▶ _EXERCISE OBJECTIVE_: List every line in the data below that contains the string "Task". Case counts.

▶ _EXCERPTED DATA_:
——

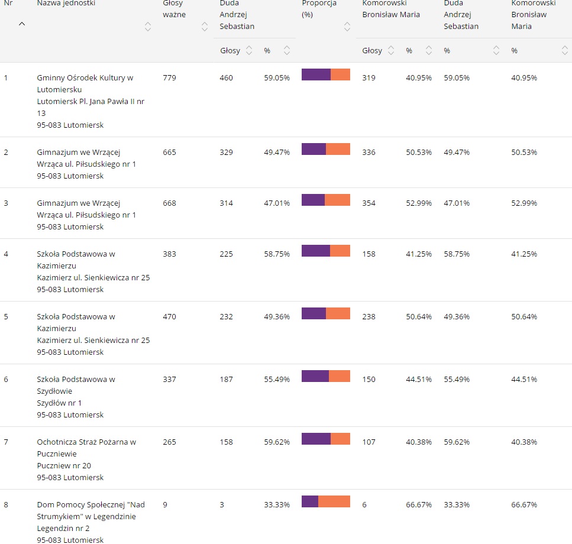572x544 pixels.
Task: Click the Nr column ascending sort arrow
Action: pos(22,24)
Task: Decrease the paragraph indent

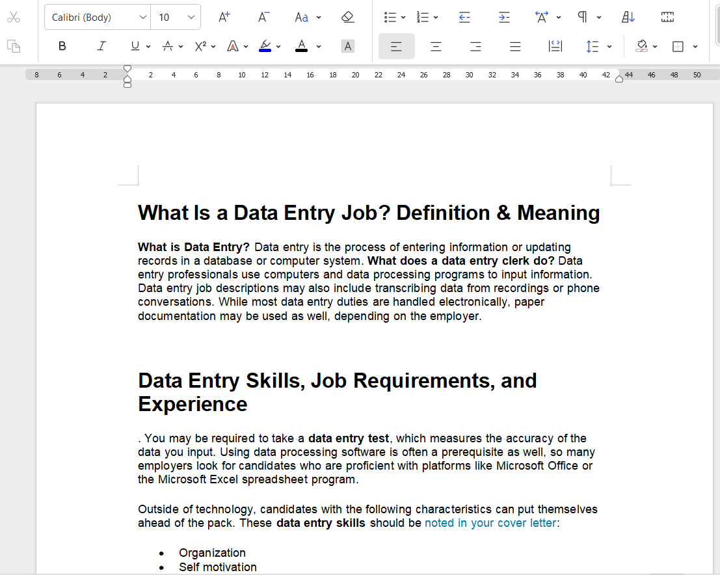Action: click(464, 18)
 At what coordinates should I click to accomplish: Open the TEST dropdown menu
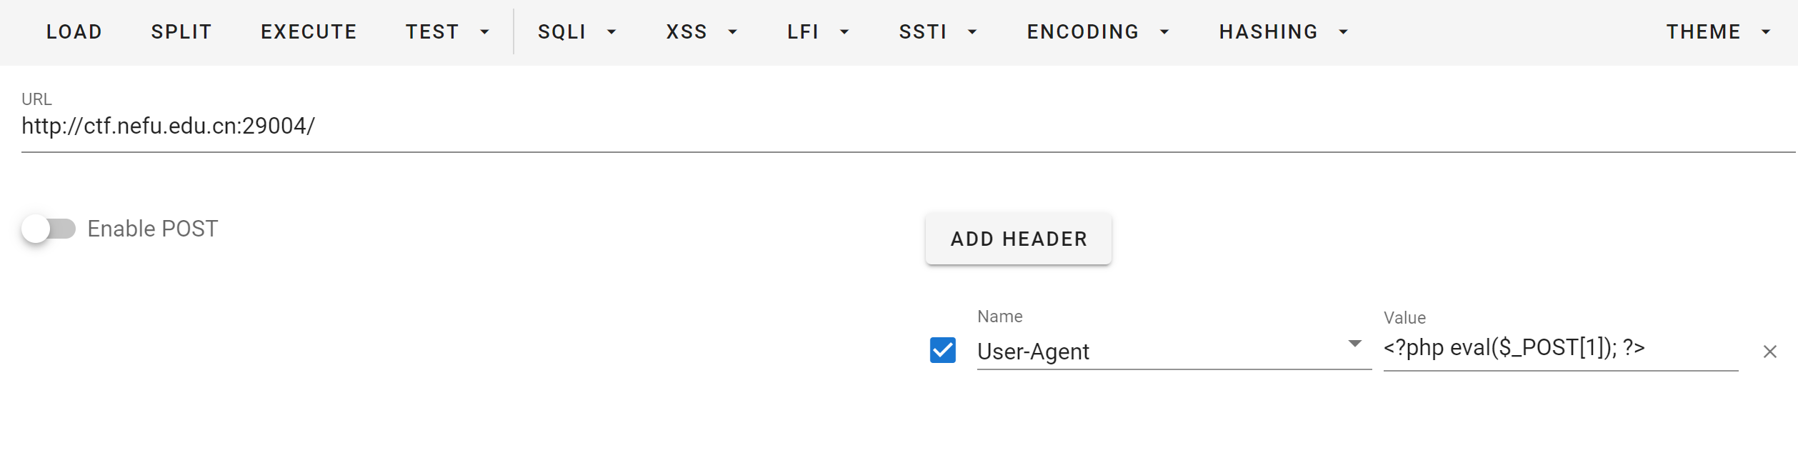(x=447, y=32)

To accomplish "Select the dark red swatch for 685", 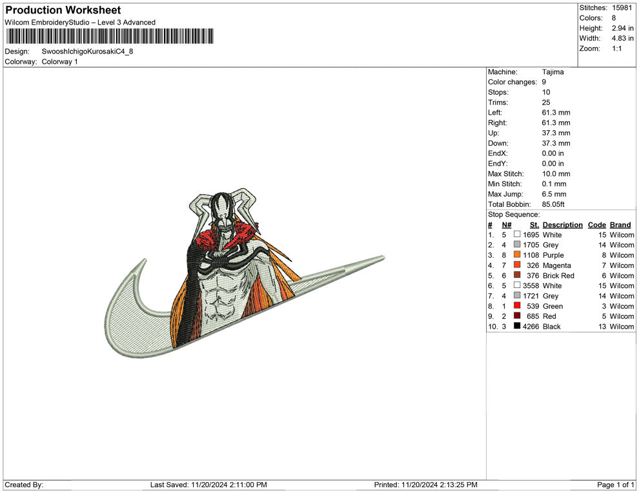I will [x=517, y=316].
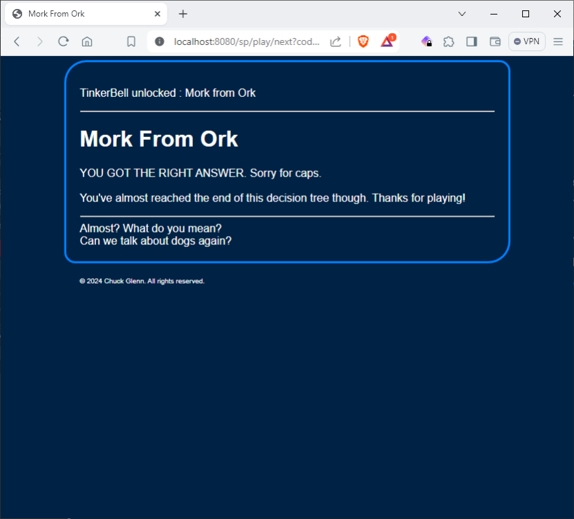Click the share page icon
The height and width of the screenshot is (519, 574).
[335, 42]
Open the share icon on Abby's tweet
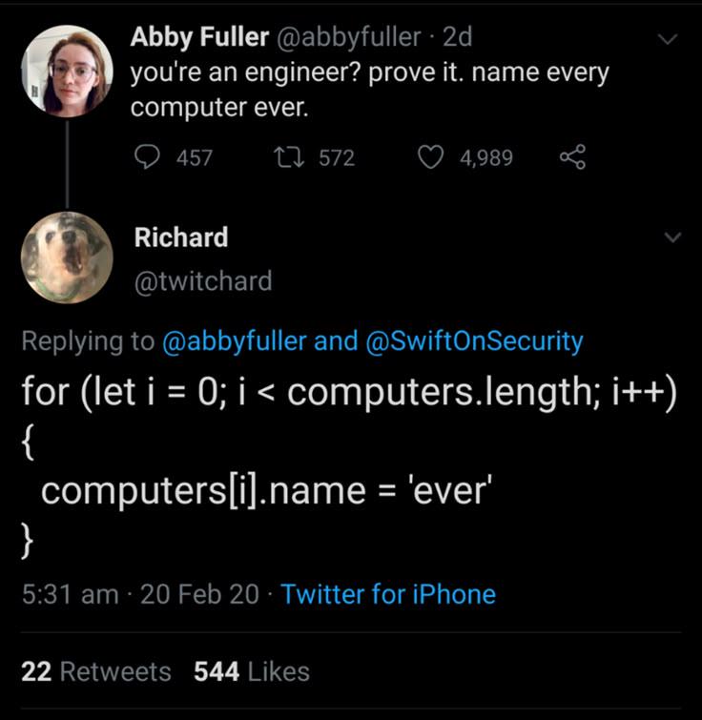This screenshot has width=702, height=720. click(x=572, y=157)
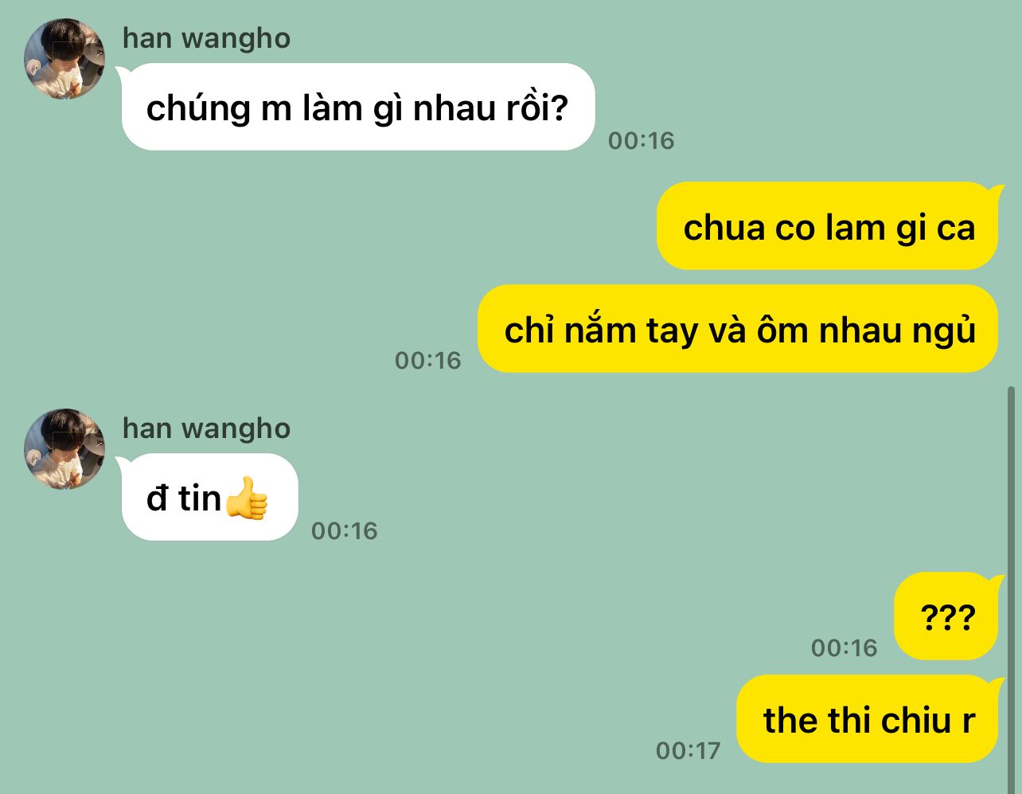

——

▶ _WRITTEN ANSWER_:
Task: Click the Nr column ascending sort arrow
Task: Decrease the paragraph indent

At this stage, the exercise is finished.